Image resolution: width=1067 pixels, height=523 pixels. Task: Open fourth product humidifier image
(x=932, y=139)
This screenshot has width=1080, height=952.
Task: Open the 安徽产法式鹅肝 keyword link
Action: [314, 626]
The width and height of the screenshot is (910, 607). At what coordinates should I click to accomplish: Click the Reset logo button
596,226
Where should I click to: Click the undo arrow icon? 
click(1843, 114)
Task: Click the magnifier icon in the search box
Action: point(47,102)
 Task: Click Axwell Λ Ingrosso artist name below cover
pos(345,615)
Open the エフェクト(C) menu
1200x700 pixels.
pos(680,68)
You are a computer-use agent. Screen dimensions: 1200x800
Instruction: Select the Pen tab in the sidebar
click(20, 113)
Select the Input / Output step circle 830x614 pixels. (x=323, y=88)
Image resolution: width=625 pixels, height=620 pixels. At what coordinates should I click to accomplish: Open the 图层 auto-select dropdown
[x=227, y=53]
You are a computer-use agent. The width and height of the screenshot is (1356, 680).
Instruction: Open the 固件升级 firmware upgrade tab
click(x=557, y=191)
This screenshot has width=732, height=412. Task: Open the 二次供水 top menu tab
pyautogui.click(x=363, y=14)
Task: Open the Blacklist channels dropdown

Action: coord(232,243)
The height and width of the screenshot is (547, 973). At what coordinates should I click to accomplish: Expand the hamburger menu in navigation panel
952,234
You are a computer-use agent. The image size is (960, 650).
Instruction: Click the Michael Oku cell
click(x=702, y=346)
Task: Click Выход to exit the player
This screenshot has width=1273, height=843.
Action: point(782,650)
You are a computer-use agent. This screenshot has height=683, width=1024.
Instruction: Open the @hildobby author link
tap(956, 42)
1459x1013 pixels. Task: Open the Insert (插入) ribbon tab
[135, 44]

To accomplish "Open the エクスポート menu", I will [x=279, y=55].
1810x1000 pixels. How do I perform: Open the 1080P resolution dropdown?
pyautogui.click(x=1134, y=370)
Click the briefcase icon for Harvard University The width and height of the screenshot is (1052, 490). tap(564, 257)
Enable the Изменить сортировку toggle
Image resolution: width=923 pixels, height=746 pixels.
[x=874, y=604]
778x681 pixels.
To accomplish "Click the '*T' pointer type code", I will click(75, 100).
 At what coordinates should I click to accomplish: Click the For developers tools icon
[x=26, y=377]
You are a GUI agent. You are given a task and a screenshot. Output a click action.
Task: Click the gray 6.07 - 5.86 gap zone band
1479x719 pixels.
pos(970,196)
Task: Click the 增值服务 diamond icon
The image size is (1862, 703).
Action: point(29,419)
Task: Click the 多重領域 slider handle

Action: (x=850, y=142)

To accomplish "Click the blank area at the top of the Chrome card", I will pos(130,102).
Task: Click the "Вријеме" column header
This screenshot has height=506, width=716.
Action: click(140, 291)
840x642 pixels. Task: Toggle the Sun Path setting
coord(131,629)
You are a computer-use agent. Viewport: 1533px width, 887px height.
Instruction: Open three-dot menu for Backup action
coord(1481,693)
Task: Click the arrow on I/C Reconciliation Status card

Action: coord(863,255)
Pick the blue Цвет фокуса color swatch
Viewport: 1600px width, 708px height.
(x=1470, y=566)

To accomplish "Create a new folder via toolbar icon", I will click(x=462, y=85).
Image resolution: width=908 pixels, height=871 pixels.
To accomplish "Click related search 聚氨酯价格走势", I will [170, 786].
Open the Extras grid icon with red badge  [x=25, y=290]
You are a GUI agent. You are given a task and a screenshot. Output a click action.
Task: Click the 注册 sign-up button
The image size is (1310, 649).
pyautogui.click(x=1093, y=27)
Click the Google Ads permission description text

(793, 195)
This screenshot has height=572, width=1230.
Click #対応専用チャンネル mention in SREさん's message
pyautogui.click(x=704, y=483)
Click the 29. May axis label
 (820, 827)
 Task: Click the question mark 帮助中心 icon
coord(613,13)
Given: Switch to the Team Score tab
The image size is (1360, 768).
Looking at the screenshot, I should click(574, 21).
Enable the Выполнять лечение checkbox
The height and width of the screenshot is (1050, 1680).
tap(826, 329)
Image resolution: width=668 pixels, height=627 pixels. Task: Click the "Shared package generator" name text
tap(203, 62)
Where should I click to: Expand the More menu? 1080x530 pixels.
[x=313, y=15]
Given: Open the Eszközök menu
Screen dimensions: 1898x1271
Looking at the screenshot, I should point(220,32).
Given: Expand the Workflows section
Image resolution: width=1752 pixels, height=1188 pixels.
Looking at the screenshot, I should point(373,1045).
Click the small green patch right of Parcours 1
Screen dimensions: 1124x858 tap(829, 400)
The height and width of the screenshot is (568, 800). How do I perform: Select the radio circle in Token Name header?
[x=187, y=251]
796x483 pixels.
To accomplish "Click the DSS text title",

········

## Exercise
Reprint every entry exactly.

## Result
Image resolution: width=1067 pixels, height=523 pixels. Task: Open fourth product humidifier image
(x=932, y=139)
This screenshot has width=1080, height=952.
Task: Open the 安徽产法式鹅肝 keyword link
Action: [314, 626]
The width and height of the screenshot is (910, 607). At what coordinates should I click to accomplish: Click the Reset logo button
596,226
Where should I click to: Click the undo arrow icon? 
click(1843, 114)
Task: Click the magnifier icon in the search box
Action: point(47,102)
 Task: Click Axwell Λ Ingrosso artist name below cover
pos(345,615)
Open the エフェクト(C) menu
1200x700 pixels.
pos(680,68)
You are a computer-use agent. Screen dimensions: 1200x800
Instruction: Select the Pen tab in the sidebar
click(20, 113)
Select the Input / Output step circle 830x614 pixels. (x=323, y=88)
Image resolution: width=625 pixels, height=620 pixels. At what coordinates should I click to accomplish: Open the 图层 auto-select dropdown
[x=227, y=53]
You are a computer-use agent. The width and height of the screenshot is (1356, 680).
Instruction: Open the 固件升级 firmware upgrade tab
click(x=557, y=191)
This screenshot has width=732, height=412. Task: Open the 二次供水 top menu tab
pyautogui.click(x=363, y=14)
Task: Open the Blacklist channels dropdown

Action: coord(232,243)
The height and width of the screenshot is (547, 973). At what coordinates should I click to accomplish: Expand the hamburger menu in navigation panel
952,234
You are a computer-use agent. The image size is (960, 650).
Instruction: Click the Michael Oku cell
click(x=702, y=346)
Task: Click Выход to exit the player
This screenshot has width=1273, height=843.
Action: point(782,650)
You are a computer-use agent. This screenshot has height=683, width=1024.
Instruction: Open the @hildobby author link
tap(956, 42)
1459x1013 pixels. Task: Open the Insert (插入) ribbon tab
[135, 44]

To accomplish "Open the エクスポート menu", I will [x=279, y=55].
1810x1000 pixels. How do I perform: Open the 1080P resolution dropdown?
pyautogui.click(x=1134, y=370)
Click the briefcase icon for Harvard University The width and height of the screenshot is (1052, 490). tap(564, 257)
Enable the Изменить сортировку toggle
Image resolution: width=923 pixels, height=746 pixels.
[x=874, y=604]
778x681 pixels.
To accomplish "Click the '*T' pointer type code", I will click(75, 100).
 At what coordinates should I click to accomplish: Click the For developers tools icon
[x=26, y=377]
You are a GUI agent. You are given a task and a screenshot. Output a click action.
Task: Click the gray 6.07 - 5.86 gap zone band
1479x719 pixels.
pos(970,196)
Task: Click the 增值服务 diamond icon
The image size is (1862, 703).
Action: point(29,419)
Task: Click the 多重領域 slider handle

Action: (x=850, y=142)

To accomplish "Click the blank area at the top of the Chrome card", I will pos(130,102).
Task: Click the "Вријеме" column header
This screenshot has height=506, width=716.
Action: click(140, 291)
840x642 pixels. Task: Toggle the Sun Path setting
coord(131,629)
You are a computer-use agent. Viewport: 1533px width, 887px height.
Instruction: Open three-dot menu for Backup action
coord(1481,693)
Task: Click the arrow on I/C Reconciliation Status card

Action: coord(863,255)
Pick the blue Цвет фокуса color swatch
Viewport: 1600px width, 708px height.
(x=1470, y=566)

To accomplish "Create a new folder via toolbar icon", I will click(x=462, y=85).
Image resolution: width=908 pixels, height=871 pixels.
To accomplish "Click related search 聚氨酯价格走势", I will [170, 786].
Open the Extras grid icon with red badge  [x=25, y=290]
You are a GUI agent. You are given a task and a screenshot. Output a click action.
Task: Click the 注册 sign-up button
The image size is (1310, 649).
pyautogui.click(x=1093, y=27)
Click the Google Ads permission description text

(793, 195)
This screenshot has height=572, width=1230.
Click #対応専用チャンネル mention in SREさん's message
pyautogui.click(x=704, y=483)
Click the 29. May axis label
 (820, 827)
 Task: Click the question mark 帮助中心 icon
coord(613,13)
Given: Switch to the Team Score tab
The image size is (1360, 768).
Looking at the screenshot, I should click(574, 21).
Enable the Выполнять лечение checkbox
The height and width of the screenshot is (1050, 1680).
tap(826, 329)
Image resolution: width=668 pixels, height=627 pixels. Task: Click the "Shared package generator" name text
tap(203, 62)
Where should I click to: Expand the More menu? 1080x530 pixels.
[x=313, y=15]
Given: Open the Eszközök menu
Screen dimensions: 1898x1271
Looking at the screenshot, I should point(220,32).
Given: Expand the Workflows section
Image resolution: width=1752 pixels, height=1188 pixels.
Looking at the screenshot, I should point(373,1045).
Click the small green patch right of Parcours 1
Screen dimensions: 1124x858 tap(829, 400)
The height and width of the screenshot is (568, 800). How do I perform: Select the radio circle in Token Name header?
[x=187, y=251]
796x483 pixels.
To accomplish "Click the DSS text title",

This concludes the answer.